I too have been watching the NBA since 1985, so I will leave Kareem and Dr. J out of this list. My top 15 players since 1985 are as follows:

1. MJ--I hate the guy but I still put him on top. No flaws to his game.

2. Lebron--Only flaw is he doesn't trust his jumper down the stretch of key games.

3. Duncan--A steady rock of excellence for his whole career.

4. Magic--The consummate team player and winner.

5. Bird--The consummate team player and winner.

6. Kobe--Jordan-lite. Maybe the most determined athlete I have ever seen.

7. Shaq--Most physically dominant in my lifetime. But free throws and defense were a problem for the big guy.

8. Hakeem--The most underrated force ever on both ends. He was so good.

9. Curry--Revolutionized the game with his 3 point range.

10. KD--An amazing shooter and scorer with amazing length.
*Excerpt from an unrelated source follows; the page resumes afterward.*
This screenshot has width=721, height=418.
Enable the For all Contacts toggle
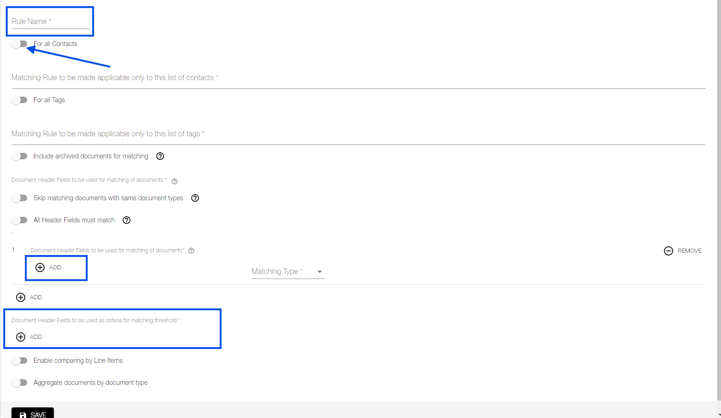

11. Wade--Won as batman and robin. Not a great shooter but an amazing driver and creator.

12. K. Malone--An amazing scorer and tough ass defender. Just not good enough to lead that Jazz team to a ring in that era.

13. KG--A very good offensive player and defensive player. A great leader.

14. Dirk--Carried his team past Kobe and Lebron in 2011. A unique offensive force.

15. Isiah--Led Pistons in the toughest era ever and came out with 2 rings. Maybe best player 6 foot and under ever.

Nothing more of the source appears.